“Quand on crée une entreprise, on est à l’épreuve tout le temps, il faut juste savoir apprendre à surmonter les obstacles”, confie Marine Vincent. Et la Française sait de quoi elle parle. Après ouvert à Clapham sa première parapharmacie, Make Me Feel, et ce, quelques semaines après le référendum sur le Brexit en 2016, elle a lancé sa seconde, baptisée cette fois-ci The French Pharmacy, le 19 octobre dernier dans le quartier de Marylebone, en pleine pandémie de la Covid-19.
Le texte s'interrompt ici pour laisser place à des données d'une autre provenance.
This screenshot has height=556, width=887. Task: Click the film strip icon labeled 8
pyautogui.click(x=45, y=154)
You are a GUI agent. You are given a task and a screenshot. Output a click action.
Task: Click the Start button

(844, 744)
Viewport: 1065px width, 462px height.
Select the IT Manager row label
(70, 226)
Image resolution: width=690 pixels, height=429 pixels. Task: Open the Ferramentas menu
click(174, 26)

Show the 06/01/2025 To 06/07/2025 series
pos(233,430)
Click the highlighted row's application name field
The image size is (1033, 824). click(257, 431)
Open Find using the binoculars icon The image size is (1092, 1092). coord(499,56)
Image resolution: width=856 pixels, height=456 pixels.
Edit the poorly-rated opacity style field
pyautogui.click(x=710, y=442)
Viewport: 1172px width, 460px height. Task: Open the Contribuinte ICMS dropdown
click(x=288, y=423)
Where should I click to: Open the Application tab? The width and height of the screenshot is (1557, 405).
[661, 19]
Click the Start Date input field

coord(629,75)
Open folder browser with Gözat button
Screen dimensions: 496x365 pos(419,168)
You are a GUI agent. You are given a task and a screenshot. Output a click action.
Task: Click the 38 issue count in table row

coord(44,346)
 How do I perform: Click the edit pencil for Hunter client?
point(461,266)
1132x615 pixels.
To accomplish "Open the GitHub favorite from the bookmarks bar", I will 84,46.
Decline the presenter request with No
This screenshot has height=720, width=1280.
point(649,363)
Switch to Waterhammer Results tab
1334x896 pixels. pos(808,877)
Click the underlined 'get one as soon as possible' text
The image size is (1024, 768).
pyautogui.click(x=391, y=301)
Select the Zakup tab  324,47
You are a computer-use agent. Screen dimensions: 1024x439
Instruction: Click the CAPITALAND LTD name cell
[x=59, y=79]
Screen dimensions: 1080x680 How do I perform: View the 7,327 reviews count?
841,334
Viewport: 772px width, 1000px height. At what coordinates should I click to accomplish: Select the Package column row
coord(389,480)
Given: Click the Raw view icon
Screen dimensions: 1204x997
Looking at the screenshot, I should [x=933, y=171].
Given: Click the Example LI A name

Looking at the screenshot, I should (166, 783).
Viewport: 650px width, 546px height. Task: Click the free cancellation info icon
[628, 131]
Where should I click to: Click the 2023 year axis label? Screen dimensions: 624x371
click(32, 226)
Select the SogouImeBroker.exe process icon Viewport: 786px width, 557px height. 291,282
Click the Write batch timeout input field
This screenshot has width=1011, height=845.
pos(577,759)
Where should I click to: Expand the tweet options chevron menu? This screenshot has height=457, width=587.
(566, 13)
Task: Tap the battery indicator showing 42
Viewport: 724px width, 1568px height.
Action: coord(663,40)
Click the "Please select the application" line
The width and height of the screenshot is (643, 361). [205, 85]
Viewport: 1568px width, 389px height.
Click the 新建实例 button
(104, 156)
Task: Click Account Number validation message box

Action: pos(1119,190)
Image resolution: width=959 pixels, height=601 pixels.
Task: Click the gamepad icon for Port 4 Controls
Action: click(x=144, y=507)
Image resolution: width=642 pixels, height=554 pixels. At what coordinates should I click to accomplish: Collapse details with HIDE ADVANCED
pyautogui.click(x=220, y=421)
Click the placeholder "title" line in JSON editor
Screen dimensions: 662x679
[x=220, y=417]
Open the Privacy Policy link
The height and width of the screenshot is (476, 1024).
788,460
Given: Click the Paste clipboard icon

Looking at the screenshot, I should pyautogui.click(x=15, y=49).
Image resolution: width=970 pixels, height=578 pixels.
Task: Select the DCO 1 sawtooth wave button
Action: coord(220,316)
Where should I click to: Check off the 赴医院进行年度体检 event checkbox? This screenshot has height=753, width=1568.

Dès son arrivée à Londres en 2006, la pharmacienne de formation, alors âgée de 25 ans, savait qu’elle voulait ouvrir sa propre officine. “J’ai toujours eu en tête de créer une pharmacie à la française”, confie Marine Vincent. Mais avant de concrétiser ce grand projet, il lui a fallu affronter un “challenge” de taille, celui de savoir si elle allait “pouvoir trouver un emploi en Angleterre”, sachant que son anglais, à l’époque, “était limité”. Elle commence à travailler d’abord au sein du cabinet français Medicare, tout en étant stagiaire dans une pharmacie anglaise “pour pouvoir comprendre les différences du métier entre la France et l’Angleterre”.
Très rapidement, elle s’enregistre auprès de l’Ordre des pharmaciens et enchaîne les postes dans des officines londoniennes, dont elle deviendra même, pour certaines, manager. Mais cette envie d’apporter son savoir-faire à la française dans une capitale qui abrite – officiellement – plus de 150.000 expatriés hexagonaux, la titille de plus en plus. “Il y a par exemple beaucoup de produits français qui sont peu ou mal représentés dans les pharmacies anglaises. Mais ce qui m’a le plus marqué, c’est que le pharmacien ici, contrairement à la France, n’est presque jamais au comptoir pour parler aux patients ou aux clients. Et cela me gênait beaucoup d’être simplement derrière à signer des boîtes”.
Il aura fallu attendre dix ans pour que Marine Vincent parvienne à ses fins. “Il était nécessaire pour moi de me sentir prête, à l’aise. Je suis aussi devenue maman en 2011”, explique la pharmacienne, qui ajoute, “il y a aussi le fait qu’on ne débarque pas dans une ville à l’étranger et qu’on décide de se lancer tout de suite. Mais je ne regrette en aucun cas d’avoir pris le temps, car cela m’a vraiment permis d’apprendre les codes du pays”.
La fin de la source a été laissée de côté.